## [TO DO]
The line containing "Long Term Projects (525, 1878)" marks the end; copy exactly all lines from the start of the material up to and including it.

## [EXERCISE MATERIAL]

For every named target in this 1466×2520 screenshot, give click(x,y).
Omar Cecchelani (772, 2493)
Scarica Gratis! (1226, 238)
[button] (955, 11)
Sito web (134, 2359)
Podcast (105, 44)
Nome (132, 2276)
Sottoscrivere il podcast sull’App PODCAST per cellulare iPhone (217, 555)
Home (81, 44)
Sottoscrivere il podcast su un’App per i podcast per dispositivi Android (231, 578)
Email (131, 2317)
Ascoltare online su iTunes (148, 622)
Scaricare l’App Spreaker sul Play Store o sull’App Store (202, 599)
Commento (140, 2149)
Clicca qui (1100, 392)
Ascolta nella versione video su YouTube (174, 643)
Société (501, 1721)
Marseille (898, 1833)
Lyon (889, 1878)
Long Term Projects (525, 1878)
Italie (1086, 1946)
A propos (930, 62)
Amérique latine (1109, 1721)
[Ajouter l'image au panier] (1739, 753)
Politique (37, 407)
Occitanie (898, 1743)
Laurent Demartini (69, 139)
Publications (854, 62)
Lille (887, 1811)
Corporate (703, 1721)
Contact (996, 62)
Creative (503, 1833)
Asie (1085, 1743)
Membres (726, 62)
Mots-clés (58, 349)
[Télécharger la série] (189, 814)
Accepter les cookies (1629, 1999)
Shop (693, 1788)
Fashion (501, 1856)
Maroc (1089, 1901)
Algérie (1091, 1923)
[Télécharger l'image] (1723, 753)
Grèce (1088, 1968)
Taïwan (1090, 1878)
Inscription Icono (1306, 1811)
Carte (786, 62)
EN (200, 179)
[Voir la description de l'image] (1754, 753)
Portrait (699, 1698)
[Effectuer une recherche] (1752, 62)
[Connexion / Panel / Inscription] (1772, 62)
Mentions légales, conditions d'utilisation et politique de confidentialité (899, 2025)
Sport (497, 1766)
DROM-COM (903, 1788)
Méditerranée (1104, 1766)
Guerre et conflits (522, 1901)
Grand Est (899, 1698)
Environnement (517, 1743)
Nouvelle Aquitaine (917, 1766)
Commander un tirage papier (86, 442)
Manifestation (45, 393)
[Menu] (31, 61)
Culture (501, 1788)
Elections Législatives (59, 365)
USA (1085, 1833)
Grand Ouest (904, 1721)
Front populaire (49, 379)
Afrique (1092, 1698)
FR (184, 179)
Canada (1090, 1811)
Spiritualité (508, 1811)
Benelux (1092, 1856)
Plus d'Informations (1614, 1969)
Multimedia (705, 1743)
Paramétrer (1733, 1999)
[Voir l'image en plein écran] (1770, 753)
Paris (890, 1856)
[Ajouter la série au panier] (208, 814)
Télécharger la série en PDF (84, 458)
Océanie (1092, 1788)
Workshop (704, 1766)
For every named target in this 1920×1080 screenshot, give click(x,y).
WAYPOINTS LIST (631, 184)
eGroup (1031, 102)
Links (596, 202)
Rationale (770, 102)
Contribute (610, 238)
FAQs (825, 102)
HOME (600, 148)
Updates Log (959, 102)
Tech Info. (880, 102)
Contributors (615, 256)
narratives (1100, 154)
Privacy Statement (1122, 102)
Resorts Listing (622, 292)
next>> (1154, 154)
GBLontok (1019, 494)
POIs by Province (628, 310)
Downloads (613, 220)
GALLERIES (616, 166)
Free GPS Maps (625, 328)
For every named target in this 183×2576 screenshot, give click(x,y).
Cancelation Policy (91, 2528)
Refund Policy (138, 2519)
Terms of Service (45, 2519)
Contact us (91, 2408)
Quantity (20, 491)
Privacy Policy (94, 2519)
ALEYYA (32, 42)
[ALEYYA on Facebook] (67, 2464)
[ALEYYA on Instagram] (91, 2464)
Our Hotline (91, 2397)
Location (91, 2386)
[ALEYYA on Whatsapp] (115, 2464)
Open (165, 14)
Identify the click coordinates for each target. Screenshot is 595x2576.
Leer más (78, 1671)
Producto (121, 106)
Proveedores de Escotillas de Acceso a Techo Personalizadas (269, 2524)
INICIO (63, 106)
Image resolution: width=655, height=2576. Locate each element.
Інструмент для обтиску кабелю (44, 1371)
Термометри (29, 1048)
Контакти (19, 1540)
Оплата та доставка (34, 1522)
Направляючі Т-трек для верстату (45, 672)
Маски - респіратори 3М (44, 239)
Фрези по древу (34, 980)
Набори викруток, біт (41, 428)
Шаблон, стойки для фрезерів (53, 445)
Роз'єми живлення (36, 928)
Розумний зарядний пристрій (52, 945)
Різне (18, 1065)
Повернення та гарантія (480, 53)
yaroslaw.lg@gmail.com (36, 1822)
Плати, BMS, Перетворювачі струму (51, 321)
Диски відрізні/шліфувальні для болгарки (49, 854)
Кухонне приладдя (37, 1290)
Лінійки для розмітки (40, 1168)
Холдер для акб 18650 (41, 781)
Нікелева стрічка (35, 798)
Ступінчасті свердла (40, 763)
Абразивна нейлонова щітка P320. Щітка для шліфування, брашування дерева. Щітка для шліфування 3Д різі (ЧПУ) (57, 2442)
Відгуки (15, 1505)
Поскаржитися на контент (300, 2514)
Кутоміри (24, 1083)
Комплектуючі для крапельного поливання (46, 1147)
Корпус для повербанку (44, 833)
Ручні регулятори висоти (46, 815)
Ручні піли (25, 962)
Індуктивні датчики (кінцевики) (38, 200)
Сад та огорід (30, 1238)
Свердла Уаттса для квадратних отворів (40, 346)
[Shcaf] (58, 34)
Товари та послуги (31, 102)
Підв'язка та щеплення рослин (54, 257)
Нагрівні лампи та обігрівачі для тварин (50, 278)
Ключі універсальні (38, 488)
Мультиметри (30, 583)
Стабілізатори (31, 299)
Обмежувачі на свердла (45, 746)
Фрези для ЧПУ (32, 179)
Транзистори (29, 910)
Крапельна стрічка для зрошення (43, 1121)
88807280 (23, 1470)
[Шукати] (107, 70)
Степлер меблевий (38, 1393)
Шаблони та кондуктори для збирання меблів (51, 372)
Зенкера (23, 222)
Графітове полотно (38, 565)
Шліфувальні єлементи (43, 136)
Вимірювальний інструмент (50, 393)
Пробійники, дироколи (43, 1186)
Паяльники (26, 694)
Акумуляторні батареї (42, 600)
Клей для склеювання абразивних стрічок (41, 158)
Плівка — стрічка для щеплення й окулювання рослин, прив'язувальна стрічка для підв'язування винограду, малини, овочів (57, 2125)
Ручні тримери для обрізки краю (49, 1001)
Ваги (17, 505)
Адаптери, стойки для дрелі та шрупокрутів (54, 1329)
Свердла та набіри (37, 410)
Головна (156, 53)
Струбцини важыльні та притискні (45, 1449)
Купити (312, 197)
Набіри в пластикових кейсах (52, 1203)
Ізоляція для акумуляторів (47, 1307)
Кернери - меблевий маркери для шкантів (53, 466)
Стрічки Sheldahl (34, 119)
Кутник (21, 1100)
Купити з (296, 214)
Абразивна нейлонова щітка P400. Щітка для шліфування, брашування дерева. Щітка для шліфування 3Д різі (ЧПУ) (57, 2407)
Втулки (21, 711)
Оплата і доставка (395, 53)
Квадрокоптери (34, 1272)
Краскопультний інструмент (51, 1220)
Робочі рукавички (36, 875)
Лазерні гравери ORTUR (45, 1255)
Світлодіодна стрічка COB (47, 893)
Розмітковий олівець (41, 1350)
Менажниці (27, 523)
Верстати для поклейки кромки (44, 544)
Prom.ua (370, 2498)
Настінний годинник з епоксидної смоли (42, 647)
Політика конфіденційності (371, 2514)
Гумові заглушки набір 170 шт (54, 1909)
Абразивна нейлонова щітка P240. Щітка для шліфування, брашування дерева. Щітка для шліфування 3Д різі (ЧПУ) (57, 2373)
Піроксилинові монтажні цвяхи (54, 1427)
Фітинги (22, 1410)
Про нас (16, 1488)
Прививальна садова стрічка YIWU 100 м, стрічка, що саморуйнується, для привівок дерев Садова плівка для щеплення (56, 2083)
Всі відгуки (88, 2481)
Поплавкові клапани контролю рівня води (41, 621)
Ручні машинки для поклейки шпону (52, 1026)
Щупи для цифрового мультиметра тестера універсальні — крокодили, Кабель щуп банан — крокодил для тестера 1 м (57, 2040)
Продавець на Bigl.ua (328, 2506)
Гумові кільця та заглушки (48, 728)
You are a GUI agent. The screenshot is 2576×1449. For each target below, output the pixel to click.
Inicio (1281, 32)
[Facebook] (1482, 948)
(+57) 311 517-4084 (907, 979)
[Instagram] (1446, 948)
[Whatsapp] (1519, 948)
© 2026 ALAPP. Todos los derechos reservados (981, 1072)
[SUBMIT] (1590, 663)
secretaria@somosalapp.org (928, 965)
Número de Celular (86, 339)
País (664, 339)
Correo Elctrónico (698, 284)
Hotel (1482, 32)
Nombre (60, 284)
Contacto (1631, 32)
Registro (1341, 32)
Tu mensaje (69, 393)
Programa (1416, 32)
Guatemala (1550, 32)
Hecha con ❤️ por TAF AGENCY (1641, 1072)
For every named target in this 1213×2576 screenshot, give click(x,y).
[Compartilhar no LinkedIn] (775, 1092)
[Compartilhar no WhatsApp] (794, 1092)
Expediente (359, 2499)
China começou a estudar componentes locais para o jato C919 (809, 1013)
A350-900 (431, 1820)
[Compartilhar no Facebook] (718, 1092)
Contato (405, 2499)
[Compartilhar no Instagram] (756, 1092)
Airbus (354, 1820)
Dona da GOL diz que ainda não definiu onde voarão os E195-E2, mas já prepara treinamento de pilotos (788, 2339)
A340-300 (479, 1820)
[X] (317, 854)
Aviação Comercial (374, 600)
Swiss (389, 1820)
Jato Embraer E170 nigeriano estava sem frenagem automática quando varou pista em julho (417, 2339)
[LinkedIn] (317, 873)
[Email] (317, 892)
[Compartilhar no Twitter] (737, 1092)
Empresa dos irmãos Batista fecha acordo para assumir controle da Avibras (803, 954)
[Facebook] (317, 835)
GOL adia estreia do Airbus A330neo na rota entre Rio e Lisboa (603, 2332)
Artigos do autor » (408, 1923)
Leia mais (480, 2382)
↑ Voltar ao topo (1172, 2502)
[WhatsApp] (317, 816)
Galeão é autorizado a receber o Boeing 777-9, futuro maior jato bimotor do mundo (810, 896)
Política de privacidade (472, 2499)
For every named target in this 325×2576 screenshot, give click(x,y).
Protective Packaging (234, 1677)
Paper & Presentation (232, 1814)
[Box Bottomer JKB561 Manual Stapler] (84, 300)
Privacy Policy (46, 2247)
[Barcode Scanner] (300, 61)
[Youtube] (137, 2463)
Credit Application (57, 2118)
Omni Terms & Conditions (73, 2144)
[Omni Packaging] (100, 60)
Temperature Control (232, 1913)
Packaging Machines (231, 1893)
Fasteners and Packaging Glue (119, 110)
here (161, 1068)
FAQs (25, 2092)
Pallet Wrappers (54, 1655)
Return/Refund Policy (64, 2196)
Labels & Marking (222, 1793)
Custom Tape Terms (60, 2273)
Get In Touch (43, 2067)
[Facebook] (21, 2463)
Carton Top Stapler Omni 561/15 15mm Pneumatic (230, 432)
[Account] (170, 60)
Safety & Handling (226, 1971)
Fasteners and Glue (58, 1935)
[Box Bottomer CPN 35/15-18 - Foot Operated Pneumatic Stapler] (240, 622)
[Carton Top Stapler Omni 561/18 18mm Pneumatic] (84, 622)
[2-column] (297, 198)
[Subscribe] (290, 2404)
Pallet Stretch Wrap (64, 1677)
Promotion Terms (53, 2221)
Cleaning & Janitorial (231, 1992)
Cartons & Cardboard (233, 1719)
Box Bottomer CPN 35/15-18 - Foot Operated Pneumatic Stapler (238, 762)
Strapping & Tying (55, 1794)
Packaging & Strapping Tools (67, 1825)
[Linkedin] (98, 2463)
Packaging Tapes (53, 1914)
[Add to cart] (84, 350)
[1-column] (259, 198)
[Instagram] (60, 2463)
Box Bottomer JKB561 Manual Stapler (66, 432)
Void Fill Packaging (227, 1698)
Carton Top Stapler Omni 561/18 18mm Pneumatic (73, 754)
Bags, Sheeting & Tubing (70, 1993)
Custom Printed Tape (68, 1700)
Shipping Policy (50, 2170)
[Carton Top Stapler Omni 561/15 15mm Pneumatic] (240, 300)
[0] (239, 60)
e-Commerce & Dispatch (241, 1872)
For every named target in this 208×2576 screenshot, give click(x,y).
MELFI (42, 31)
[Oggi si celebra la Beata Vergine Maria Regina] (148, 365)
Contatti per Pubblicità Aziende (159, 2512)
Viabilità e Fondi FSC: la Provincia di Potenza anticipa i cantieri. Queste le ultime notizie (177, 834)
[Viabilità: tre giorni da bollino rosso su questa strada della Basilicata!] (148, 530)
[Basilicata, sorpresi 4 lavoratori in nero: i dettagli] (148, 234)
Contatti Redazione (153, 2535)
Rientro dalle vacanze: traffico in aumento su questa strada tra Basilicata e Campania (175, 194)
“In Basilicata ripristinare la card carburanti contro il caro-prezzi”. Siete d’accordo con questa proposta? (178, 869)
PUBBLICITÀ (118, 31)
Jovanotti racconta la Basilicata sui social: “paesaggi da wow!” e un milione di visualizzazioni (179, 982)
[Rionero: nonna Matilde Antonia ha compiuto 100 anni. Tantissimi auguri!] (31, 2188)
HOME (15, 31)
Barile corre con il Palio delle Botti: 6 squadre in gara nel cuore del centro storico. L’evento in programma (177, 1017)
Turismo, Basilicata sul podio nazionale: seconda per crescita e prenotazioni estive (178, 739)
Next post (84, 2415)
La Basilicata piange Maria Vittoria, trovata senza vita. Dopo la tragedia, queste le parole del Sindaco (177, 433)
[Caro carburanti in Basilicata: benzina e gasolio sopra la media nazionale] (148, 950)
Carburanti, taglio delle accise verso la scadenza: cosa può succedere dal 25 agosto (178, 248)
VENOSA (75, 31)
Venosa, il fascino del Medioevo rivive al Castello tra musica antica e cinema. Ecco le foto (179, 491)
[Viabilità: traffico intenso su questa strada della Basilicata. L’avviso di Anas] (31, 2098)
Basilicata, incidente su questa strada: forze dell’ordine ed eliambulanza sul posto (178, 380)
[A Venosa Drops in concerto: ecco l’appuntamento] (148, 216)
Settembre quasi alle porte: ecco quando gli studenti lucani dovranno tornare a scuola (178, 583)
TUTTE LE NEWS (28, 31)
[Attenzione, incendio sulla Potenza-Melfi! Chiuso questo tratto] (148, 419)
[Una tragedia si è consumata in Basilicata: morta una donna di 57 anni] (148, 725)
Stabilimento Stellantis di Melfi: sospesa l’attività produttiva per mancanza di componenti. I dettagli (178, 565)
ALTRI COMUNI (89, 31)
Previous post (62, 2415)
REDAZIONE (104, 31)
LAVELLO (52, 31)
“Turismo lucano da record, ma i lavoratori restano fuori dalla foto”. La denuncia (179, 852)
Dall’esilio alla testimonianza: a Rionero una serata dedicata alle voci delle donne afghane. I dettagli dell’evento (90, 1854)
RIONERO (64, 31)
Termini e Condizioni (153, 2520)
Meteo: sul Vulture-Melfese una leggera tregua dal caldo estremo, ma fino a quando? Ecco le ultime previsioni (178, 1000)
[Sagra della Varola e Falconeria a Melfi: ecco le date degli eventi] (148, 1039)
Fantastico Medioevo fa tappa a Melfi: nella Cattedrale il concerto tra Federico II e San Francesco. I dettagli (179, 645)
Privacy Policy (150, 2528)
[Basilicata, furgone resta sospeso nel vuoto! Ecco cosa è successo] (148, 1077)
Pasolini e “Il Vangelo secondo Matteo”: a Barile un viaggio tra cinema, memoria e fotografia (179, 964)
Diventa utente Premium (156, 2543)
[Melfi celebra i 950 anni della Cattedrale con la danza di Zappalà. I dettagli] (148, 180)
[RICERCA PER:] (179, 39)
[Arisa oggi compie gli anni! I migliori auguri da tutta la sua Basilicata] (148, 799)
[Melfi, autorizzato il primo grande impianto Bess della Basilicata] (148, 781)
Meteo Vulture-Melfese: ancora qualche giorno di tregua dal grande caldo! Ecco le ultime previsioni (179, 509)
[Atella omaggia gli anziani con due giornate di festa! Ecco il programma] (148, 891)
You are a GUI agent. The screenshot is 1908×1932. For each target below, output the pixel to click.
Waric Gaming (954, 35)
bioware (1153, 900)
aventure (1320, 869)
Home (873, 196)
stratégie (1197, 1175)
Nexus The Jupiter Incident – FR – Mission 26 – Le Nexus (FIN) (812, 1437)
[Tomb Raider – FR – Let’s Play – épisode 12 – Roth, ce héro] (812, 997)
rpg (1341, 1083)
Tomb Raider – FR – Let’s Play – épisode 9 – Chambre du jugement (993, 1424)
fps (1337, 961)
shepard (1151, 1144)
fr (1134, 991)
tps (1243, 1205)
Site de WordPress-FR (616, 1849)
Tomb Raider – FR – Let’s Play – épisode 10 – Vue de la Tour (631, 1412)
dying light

## [ANSWER]
For every named target in this 1466×2520 screenshot, give click(x,y).
Omar Cecchelani (772, 2493)
Scarica Gratis! (1226, 238)
[button] (955, 11)
Sito web (134, 2359)
Podcast (105, 44)
Nome (132, 2276)
Sottoscrivere il podcast sull’App PODCAST per cellulare iPhone (217, 555)
Home (81, 44)
Sottoscrivere il podcast su un’App per i podcast per dispositivi Android (231, 578)
Email (131, 2317)
Ascoltare online su iTunes (148, 622)
Scaricare l’App Spreaker sul Play Store o sull’App Store (202, 599)
Commento (140, 2149)
Clicca qui (1100, 392)
Ascolta nella versione video su YouTube (174, 643)
Société (501, 1721)
Marseille (898, 1833)
Lyon (889, 1878)
Long Term Projects (525, 1878)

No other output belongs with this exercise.